Scott,
I was thinking about this during the day. I'm going to add a method to
allow the exclusive use to be turned off and that way it can be
deactivated if it makes sense. I've been wracking my brains to think
about why I used it in the first place, and I know there was a really
good reason but I just can't remember it :<.
On another note - I'm want to get this release done so I can start on
tidying up a few things in the code - which is my personal focus for
1.4. I know you were having a look at other things in encryption so
just wanted to touch base before I moved it forward.
Cheers,
Berin
Scott Cantor wrote:
>>The whole thing about serialisation of data prior to encryption is
>>fraught with problems.

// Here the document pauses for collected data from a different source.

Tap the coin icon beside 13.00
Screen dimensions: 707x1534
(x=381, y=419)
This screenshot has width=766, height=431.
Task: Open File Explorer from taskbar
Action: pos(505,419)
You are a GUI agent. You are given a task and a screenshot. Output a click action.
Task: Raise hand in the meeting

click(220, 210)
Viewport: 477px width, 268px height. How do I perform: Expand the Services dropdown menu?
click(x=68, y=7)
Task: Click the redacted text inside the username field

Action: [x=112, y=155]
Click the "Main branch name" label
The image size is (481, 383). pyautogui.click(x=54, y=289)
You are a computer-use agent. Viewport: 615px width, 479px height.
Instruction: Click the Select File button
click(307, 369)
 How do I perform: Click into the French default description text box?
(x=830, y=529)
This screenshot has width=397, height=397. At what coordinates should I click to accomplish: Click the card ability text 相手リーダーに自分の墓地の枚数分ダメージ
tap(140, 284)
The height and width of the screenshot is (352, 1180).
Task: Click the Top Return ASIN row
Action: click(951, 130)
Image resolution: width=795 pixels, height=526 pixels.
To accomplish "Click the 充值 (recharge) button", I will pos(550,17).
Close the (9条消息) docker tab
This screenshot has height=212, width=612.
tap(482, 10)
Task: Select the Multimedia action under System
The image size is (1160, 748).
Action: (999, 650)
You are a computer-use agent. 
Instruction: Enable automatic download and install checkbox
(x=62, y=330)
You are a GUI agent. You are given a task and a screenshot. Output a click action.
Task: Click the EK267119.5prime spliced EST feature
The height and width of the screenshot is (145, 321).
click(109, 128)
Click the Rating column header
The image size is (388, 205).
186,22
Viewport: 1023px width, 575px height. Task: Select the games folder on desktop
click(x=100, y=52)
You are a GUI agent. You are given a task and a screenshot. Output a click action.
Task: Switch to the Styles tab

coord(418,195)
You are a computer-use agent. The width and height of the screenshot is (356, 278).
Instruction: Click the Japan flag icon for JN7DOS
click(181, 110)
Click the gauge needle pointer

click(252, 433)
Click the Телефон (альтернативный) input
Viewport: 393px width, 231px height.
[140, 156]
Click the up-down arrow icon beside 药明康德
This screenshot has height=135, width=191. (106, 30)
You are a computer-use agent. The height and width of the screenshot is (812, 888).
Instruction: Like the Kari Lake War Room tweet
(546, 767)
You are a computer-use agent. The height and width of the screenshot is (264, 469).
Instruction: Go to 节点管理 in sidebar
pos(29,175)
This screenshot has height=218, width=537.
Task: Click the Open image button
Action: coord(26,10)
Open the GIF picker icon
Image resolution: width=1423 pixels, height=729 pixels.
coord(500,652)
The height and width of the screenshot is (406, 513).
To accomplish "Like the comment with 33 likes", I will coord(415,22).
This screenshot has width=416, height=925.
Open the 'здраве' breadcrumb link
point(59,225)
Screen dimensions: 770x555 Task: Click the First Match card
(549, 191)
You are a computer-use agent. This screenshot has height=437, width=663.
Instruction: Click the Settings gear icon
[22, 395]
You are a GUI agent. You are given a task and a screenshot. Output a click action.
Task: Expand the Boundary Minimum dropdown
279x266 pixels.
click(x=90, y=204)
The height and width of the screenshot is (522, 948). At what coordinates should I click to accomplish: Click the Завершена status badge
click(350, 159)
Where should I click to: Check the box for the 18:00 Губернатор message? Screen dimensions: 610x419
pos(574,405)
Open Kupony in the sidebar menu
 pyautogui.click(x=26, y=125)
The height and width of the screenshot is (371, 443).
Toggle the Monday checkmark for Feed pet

Exc-c14n fixed some of them for me - but
>>obviously there are others I missed!
>
>
> I know, it's only my intuition that suggests to me that inclusive works
> better for this use case, because signatures contain their own tranforms and
> c14n directives. So sucking in additional namespaces during encryption
> *shouldn't* cause breakage.
>
>
>>Are you able to give me a fragment of something that breaks? I think I
>>can see what you are getting at below, but a concrete example would make
>>it easier for me :>.
>
>
> Here's a simple example that *should* break:
>
> <foo:bar xmlns:foo="..." xmlns:typens="..." xsi:type="typens:extension">
> ...
> </foo
>
> If I encrypt that element, your API will run excl c14n on the DOM to get the
> octets. But under exclusive c14n, xmlns:typens is not visibly used, so it
> will be stripped.
>
> On the other end when I decrypt it, I'll get back this:
>
> <foo:bar xmlns:foo="..." xsi:type="typens:extension">
> ...
> </foo
>
> If I don't validate, it will parse, because the parser isn't QName aware.
> But my code will expect to process xsi:type properly, and won't find typens.
>
> The usual solution of course is the inclusive prefix list, but I think here
> your best bet is just use inclusive, so taking out the setExclusive() call
> inside the encryption routine should work.
>
> -- Scott
>
>
>